## MASS BANK
Preparation of the for coparison with DeepEI. We want to mimic the DeepEI MassBank test set as closely as possible while respecting
different training sets of SpecTUS and DeepEI. In DeepEI github repository, there is a list of testing data (msbk_smiles.json) 
and list of SMILES that was separated as NIST overlap (neims_msbk_smiles.json). We will create a complement of the neims_msbk_smiles.json
in msbk_smiles.json and from this set we remove all the SpectTUS training data. The remaining data will be used as a test against DeepEI.


In [None]:
import sys
sys.path.append("..")
from utils.spectra_process_utils import msp2jsonl, remove_stereochemistry_and_canonicalize
from matchms.importing import load_from_msp
from matchms.exporting import save_as_msp
import pandas as pd
from matchms import Spectrum
from pathlib import Path

#### Load all pretraining SMILES

In [None]:
data_path_synth1 = "../clean_paper/data/synth/neims_custom_gen/train.jsonl"
data_path_synth2 = "../data/datasets/4_8M/rassp_gen_rounded/train.jsonl"

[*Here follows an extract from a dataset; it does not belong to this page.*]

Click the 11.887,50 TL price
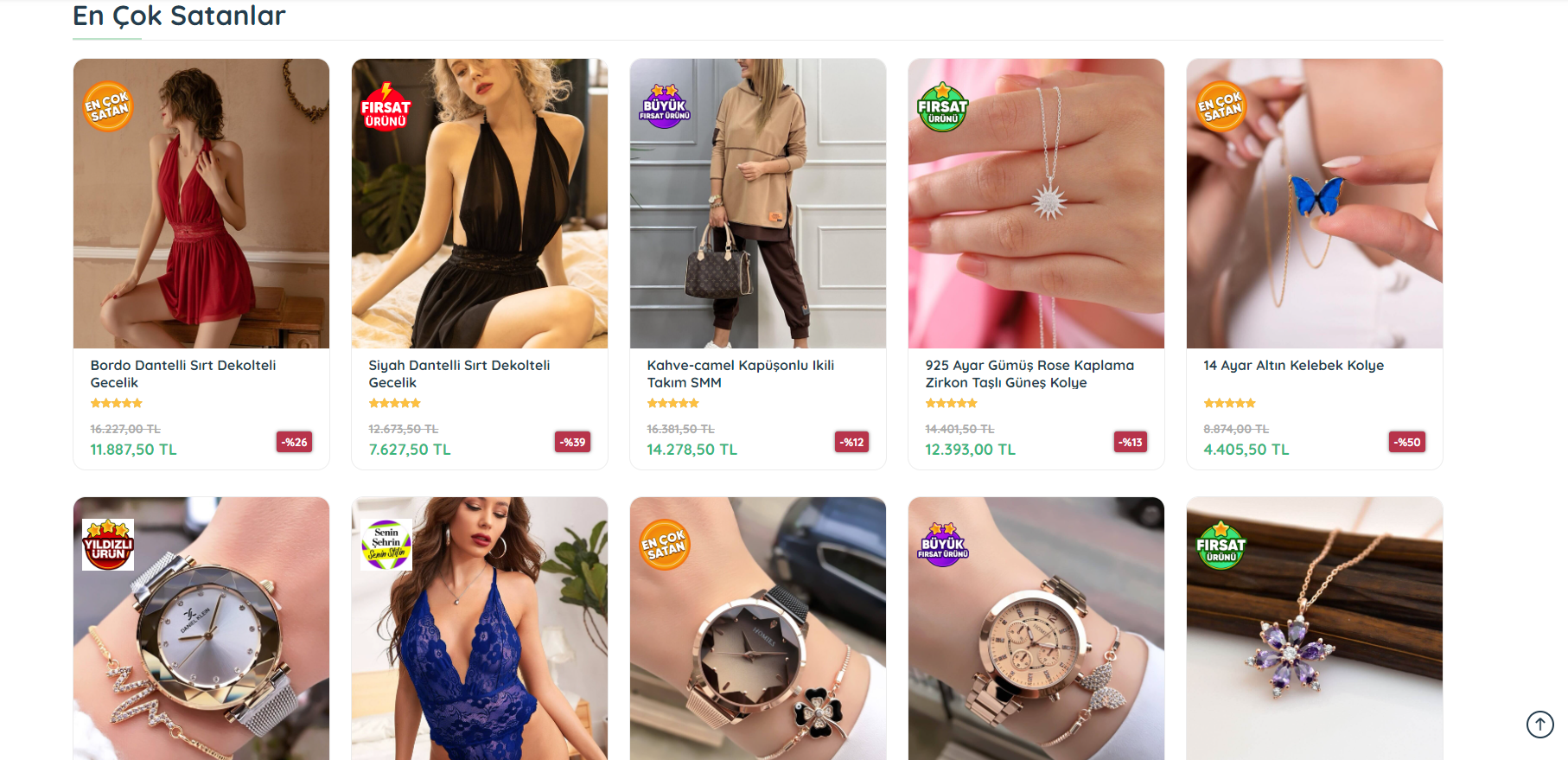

df2 = pd.read_json(data_path_synth2, lines=True)
df1 = pd.read_json(data_path_synth1, lines=True)

In [None]:
synth1_smiles = set(df1.smiles)
synth2_smiles = set(df2.smiles)

#### Load all MASSBANK data
And canonicalize smiles + remove destereo information

In [None]:
mb_spectra = list(load_from_msp("../clean_paper/data/massbank/GCMS DB-Public-KovatsRI-VS3.msp", metadata_harmonization=False))

In [None]:
canon_mb_spectra = [Spectrum(mz=s.mz,
                             intensities=s.intensities,
                             metadata={"smiles": remove_stereochemistry_and_canonicalize(s.metadata["smiles"])})
                             for s in mb_spectra]

In [None]:
mb_smiles = set([s.metadata["smiles"] for s in canon_mb_spectra])

In [None]:
len(mb_smiles), len(canon_mb_spectra)

(8651, 28008)

#### Load DeepEI test SMILES 

- Load all SMILES marked as MASSBANK SMILES in DeepEI.
- Load all SMILES marked as MASSBANK-NEIMS in DeepEI.

In [None]:
deepei_smiles = set(pd.read_json("../clean_paper/data/massbank/msbk_smiles.json")[0])
deepei_neims_smiles = set(pd.read_json("../clean_paper/data/massbank/msbk_smiles_neims.json")[0])

In [None]:
canon_deepei_smiles = set([remove_stereochemistry_and_canonicalize(s) for s in deepei_smiles])
canon_deepei_neims_smiles = set([remove_stereochemistry_and_canonicalize(s) for s in deepei_neims_smiles])

#### Load all NIST data

In [None]:
nist_train = set(pd.read_csv("../clean_paper/data/nist/train.smi", header=None, names=["smiles"]).smiles)
nist_test = set(pd.read_csv("../clean_paper/data/nist/test.smi", header=None, names=["smiles"]).smiles)
nist_valid = set(pd.read_csv("../clean_paper/data/nist/valid.smi", header=None, names=["smiles"]).smiles)
all_nist_smiles = nist_train.union(nist_test).union(nist_valid)

In [None]:
len(all_nist_smiles)

243304

#### Try to replicate the deepEI non-NIST dataset
(as closeely as possible)

In [None]:
deepei_non_neims_smiles = canon_deepei_smiles - canon_deepei_neims_smiles
print("Num of unique DeepEI non-NEIMS smiles:", len(deepei_non_neims_smiles))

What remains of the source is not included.